Gráinne O’Farrelly, managing director, Kroll, financial services compliance & regulation kroll.com
Are you a saver or a spender?
I would say both, but perhaps I am more inclined towards saving. That said, I enjoy my social life and I am happy to spend money on things like holidays, days and evenings out with family and friends. And when it comes to my house or garden, I’m always happy to pay for the right person to do a great job.
Do you shop around for better value?
I usually leave that to my husband, but when it comes to booking holidays, I will always try to secure the best deal.
What has been your most extravagant purchase and how much did it cost?
Fifteen years ago, I was in New York on a trip with one of my sisters and, in a moment of madness, I bought a very expensive coat. My sisters are very good at advising me about investment pieces! To be fair, the coat is still perfect, and I love it.
What purchase have you made that you consider the best value for money?
After much discussion and negotiation, we purchased an electric car two years ago. Running costs are negligible. Of course, an added benefit is it is good for the planet, which is a big focus in our house. Living in the country makes driving an electric car interesting as wildlife, cats, dogs and people can’t hear you, so it’s a good incentive to slow down.
How did you prefer to shop during the Covid-19 restrictions – online or local?
I always prefer to shop local, although at times during lockdown, this wasn’t possible. I was ecstatic – quite literally – when my local artisan coffee shop, Partridges, in Gorey, reopened after the full lockdown. I live in a wonderful town full of boutiques, eateries and markets, so it is easy to shop local.
Do you haggle over prices?
Generally, no. However, where the culture expects it, I would. I recall haggling in Thailand over the price of an overnight stay in a beach hut. I think we haggled over the price of one night – €1 per night or €2 per night. Crazy, but true.
How has the Covid-19 crisis changed your spending habits, and is there something in particular that you have either stopped buying or started buying, as a result?
Yes, it has.
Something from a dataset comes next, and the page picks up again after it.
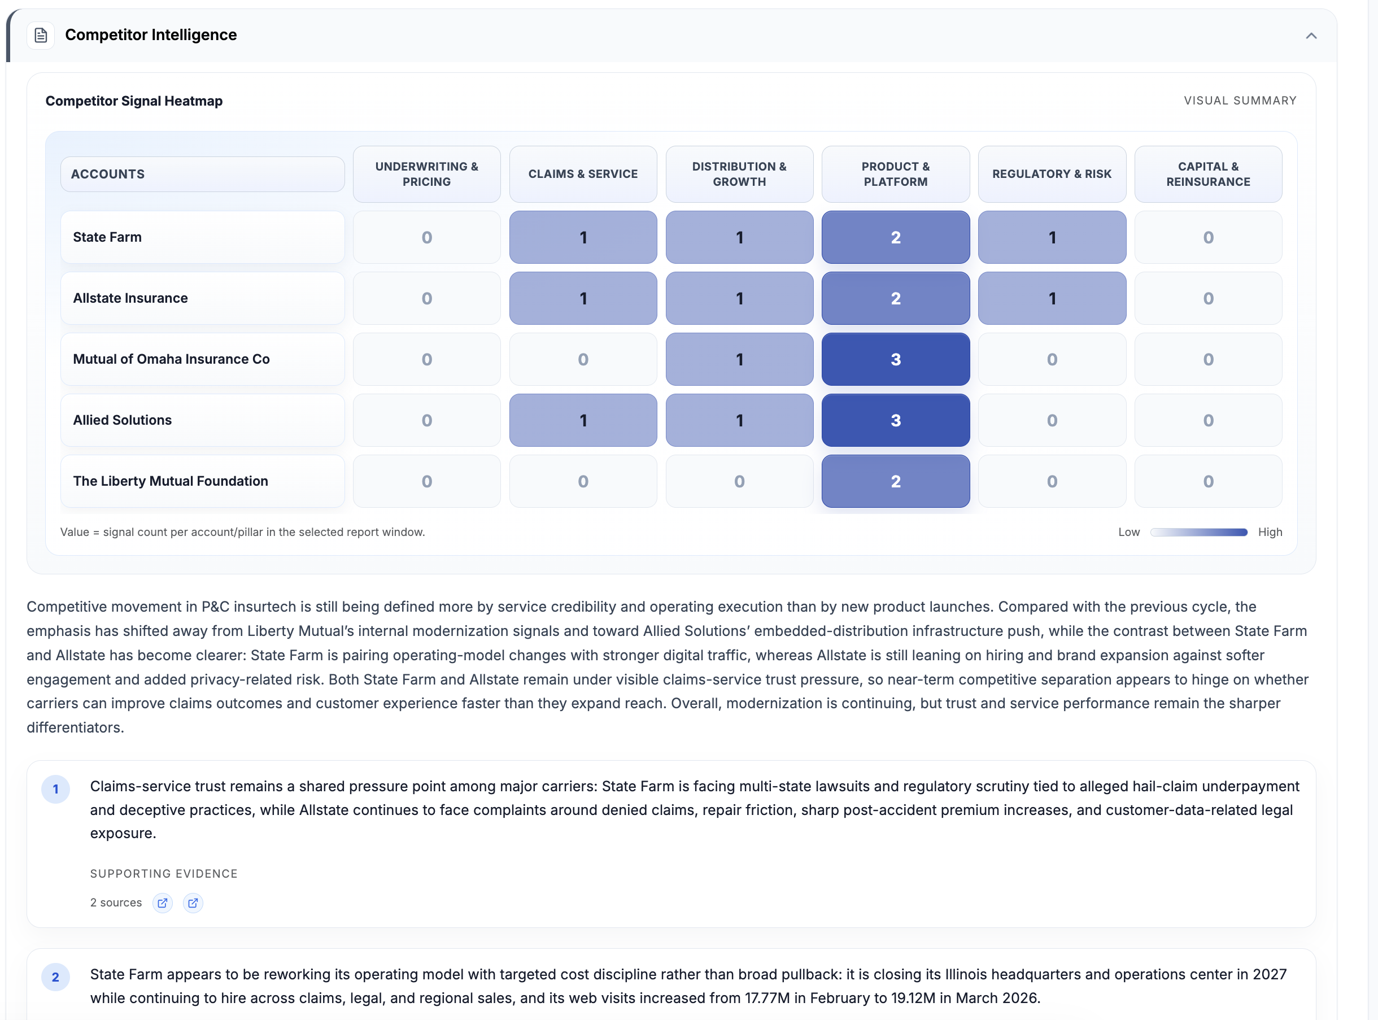
Task: Click the number 2 insight badge
Action: pos(56,977)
I am not much of an online shopper, so my spending habits have changed. For a long number of months, there was no opportunity to physically shop, and I had gotten out of the habit. I no longer impulse buy and now try to think about whether I really need something.
Do you invest in shares?
Not directly. Given my area of work, I’m pretty risk-averse. However, I am quite focused on my pension and ensuring I have a diverse portfolio of shares with the appropriate spread of risk.
Cash or card?
Mostly card, although I try to have some cash on my person to give my three children when they ask for money. We have two boys and a girl, aged 11, 12 and 14 – so financial requests are a frequent occurrence. The move to a cashless society means we will have to educate children even more about the value of money.
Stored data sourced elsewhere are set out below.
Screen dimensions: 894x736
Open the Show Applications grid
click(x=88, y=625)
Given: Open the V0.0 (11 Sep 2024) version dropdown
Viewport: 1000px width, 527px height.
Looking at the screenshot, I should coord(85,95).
What was the last thing you bought and was it good value for money?
I recently paid a large instalment for my children’s orthodontic work. Hopefully, in time to come, it will be clear to me and them that it has been good value for money!
Have you ever successfully saved up for a relatively big purchase?
We saved towards renovating our current family home. The renovation was completed in 2019 ahead of the pandemic, so the timing was fortunate as the revised layout made home life easier when everyone was in-situ during the lockdowns.
Have you ever lost money?
No, but once I accidentally threw out an envelope with €500 in it. Two weeks’ worth of recycling had to be rummaged through to locate it.
Are you a gambler and, if so, have you ever had a big win?
By nature, I am not a gambler. I am a planner, as all those who know me personally and professionally will testify to.
Is money important to you?
Yes, it is. It makes me feel secure, gives me purchasing power and the ability to plan for the future. My parents taught me the value of money and that working hard to the best of your ability pays dividends.
How much money do you have on you now?
I have €32 – children’s lunch money and the parking meter. And I buy the odd coffee with cash.